■ PROVIDED INFORMATION ■

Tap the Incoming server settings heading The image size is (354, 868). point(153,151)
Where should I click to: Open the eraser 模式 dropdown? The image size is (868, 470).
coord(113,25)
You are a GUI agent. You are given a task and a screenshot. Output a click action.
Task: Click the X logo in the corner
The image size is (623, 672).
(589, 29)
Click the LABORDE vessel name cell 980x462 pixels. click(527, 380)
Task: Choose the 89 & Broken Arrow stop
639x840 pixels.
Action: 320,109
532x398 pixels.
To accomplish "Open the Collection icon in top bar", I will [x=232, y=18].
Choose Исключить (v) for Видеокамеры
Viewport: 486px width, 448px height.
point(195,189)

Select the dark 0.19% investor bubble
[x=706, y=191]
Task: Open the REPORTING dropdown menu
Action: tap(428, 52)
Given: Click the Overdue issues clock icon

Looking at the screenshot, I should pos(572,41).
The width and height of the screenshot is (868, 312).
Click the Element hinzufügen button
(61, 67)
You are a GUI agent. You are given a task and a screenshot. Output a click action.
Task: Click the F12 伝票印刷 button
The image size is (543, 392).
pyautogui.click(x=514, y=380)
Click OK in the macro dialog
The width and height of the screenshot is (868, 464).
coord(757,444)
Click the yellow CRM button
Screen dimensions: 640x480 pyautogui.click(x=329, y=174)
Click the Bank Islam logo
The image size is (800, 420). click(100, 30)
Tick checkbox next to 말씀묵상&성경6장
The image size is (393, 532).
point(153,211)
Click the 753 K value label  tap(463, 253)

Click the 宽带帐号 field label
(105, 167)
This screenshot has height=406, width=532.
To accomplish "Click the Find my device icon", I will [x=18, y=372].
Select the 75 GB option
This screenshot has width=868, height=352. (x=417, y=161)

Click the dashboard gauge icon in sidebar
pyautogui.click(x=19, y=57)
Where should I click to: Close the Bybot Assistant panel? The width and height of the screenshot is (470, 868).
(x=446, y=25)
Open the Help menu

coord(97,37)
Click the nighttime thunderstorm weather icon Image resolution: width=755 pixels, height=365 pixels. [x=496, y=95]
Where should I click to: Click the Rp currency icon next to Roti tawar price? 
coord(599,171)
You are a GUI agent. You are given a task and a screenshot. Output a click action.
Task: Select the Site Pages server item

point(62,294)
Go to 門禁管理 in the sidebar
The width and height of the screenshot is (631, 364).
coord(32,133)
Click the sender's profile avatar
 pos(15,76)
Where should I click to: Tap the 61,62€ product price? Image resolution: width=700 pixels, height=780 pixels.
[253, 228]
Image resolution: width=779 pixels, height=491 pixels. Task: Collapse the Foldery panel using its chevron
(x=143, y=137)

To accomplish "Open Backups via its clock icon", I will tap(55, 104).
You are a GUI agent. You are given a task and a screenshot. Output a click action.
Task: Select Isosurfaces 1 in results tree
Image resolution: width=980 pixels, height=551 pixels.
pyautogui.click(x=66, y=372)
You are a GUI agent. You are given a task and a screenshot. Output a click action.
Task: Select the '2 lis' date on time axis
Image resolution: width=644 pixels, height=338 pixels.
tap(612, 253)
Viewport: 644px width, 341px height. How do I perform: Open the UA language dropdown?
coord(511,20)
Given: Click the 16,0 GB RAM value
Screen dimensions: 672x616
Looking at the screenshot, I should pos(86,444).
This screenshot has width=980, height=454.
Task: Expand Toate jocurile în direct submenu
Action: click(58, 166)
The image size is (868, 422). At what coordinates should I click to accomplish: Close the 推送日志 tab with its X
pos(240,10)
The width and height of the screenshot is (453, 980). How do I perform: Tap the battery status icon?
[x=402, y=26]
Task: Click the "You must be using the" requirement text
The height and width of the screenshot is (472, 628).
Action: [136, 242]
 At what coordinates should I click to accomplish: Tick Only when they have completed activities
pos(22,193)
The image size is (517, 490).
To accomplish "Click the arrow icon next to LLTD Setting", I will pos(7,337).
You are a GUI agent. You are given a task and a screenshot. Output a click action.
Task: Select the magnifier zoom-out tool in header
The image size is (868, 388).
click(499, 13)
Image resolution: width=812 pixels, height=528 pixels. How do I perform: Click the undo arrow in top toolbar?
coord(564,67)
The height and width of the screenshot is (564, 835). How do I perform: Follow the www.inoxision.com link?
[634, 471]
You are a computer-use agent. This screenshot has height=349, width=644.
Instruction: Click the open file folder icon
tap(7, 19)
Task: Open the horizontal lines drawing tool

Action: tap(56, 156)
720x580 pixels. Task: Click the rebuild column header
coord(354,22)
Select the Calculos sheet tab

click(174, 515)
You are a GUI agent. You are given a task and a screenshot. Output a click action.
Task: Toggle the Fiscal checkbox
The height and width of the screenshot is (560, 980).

■ THE TASK ■
Please output the records once more, exactly as they were written.

■ RESPONSE BOX ■
Tap the Incoming server settings heading The image size is (354, 868). point(153,151)
Where should I click to: Open the eraser 模式 dropdown? The image size is (868, 470).
coord(113,25)
You are a GUI agent. You are given a task and a screenshot. Output a click action.
Task: Click the X logo in the corner
The image size is (623, 672).
(589, 29)
Click the LABORDE vessel name cell 980x462 pixels. click(527, 380)
Task: Choose the 89 & Broken Arrow stop
639x840 pixels.
Action: 320,109
532x398 pixels.
To accomplish "Open the Collection icon in top bar", I will [x=232, y=18].
Choose Исключить (v) for Видеокамеры
Viewport: 486px width, 448px height.
point(195,189)

Select the dark 0.19% investor bubble
[x=706, y=191]
Task: Open the REPORTING dropdown menu
Action: tap(428, 52)
Given: Click the Overdue issues clock icon

Looking at the screenshot, I should pos(572,41).
The width and height of the screenshot is (868, 312).
Click the Element hinzufügen button
(61, 67)
You are a GUI agent. You are given a task and a screenshot. Output a click action.
Task: Click the F12 伝票印刷 button
The image size is (543, 392).
pyautogui.click(x=514, y=380)
Click OK in the macro dialog
The width and height of the screenshot is (868, 464).
coord(757,444)
Click the yellow CRM button
Screen dimensions: 640x480 pyautogui.click(x=329, y=174)
Click the Bank Islam logo
The image size is (800, 420). click(100, 30)
Tick checkbox next to 말씀묵상&성경6장
The image size is (393, 532).
point(153,211)
Click the 753 K value label  tap(463, 253)

Click the 宽带帐号 field label
(105, 167)
This screenshot has height=406, width=532.
To accomplish "Click the Find my device icon", I will [x=18, y=372].
Select the 75 GB option
This screenshot has width=868, height=352. (x=417, y=161)

Click the dashboard gauge icon in sidebar
pyautogui.click(x=19, y=57)
Where should I click to: Close the Bybot Assistant panel? The width and height of the screenshot is (470, 868).
(x=446, y=25)
Open the Help menu

coord(97,37)
Click the nighttime thunderstorm weather icon Image resolution: width=755 pixels, height=365 pixels. [x=496, y=95]
Where should I click to: Click the Rp currency icon next to Roti tawar price? 
coord(599,171)
You are a GUI agent. You are given a task and a screenshot. Output a click action.
Task: Select the Site Pages server item

point(62,294)
Go to 門禁管理 in the sidebar
The width and height of the screenshot is (631, 364).
coord(32,133)
Click the sender's profile avatar
 pos(15,76)
Where should I click to: Tap the 61,62€ product price? Image resolution: width=700 pixels, height=780 pixels.
[253, 228]
Image resolution: width=779 pixels, height=491 pixels. Task: Collapse the Foldery panel using its chevron
(x=143, y=137)

To accomplish "Open Backups via its clock icon", I will tap(55, 104).
You are a GUI agent. You are given a task and a screenshot. Output a click action.
Task: Select Isosurfaces 1 in results tree
Image resolution: width=980 pixels, height=551 pixels.
pyautogui.click(x=66, y=372)
You are a GUI agent. You are given a task and a screenshot. Output a click action.
Task: Select the '2 lis' date on time axis
Image resolution: width=644 pixels, height=338 pixels.
tap(612, 253)
Viewport: 644px width, 341px height. How do I perform: Open the UA language dropdown?
coord(511,20)
Given: Click the 16,0 GB RAM value
Screen dimensions: 672x616
Looking at the screenshot, I should pos(86,444).
This screenshot has width=980, height=454.
Task: Expand Toate jocurile în direct submenu
Action: click(58, 166)
The image size is (868, 422). At what coordinates should I click to accomplish: Close the 推送日志 tab with its X
pos(240,10)
The width and height of the screenshot is (453, 980). How do I perform: Tap the battery status icon?
[x=402, y=26]
Task: Click the "You must be using the" requirement text
The height and width of the screenshot is (472, 628).
Action: [136, 242]
 At what coordinates should I click to accomplish: Tick Only when they have completed activities
pos(22,193)
The image size is (517, 490).
To accomplish "Click the arrow icon next to LLTD Setting", I will pos(7,337).
You are a GUI agent. You are given a task and a screenshot. Output a click action.
Task: Select the magnifier zoom-out tool in header
The image size is (868, 388).
click(499, 13)
Image resolution: width=812 pixels, height=528 pixels. How do I perform: Click the undo arrow in top toolbar?
coord(564,67)
The height and width of the screenshot is (564, 835). How do I perform: Follow the www.inoxision.com link?
[634, 471]
You are a computer-use agent. This screenshot has height=349, width=644.
Instruction: Click the open file folder icon
tap(7, 19)
Task: Open the horizontal lines drawing tool

Action: tap(56, 156)
720x580 pixels. Task: Click the rebuild column header
coord(354,22)
Select the Calculos sheet tab

click(174, 515)
You are a GUI agent. You are given a task and a screenshot. Output a click action.
Task: Toggle the Fiscal checkbox
The height and width of the screenshot is (560, 980).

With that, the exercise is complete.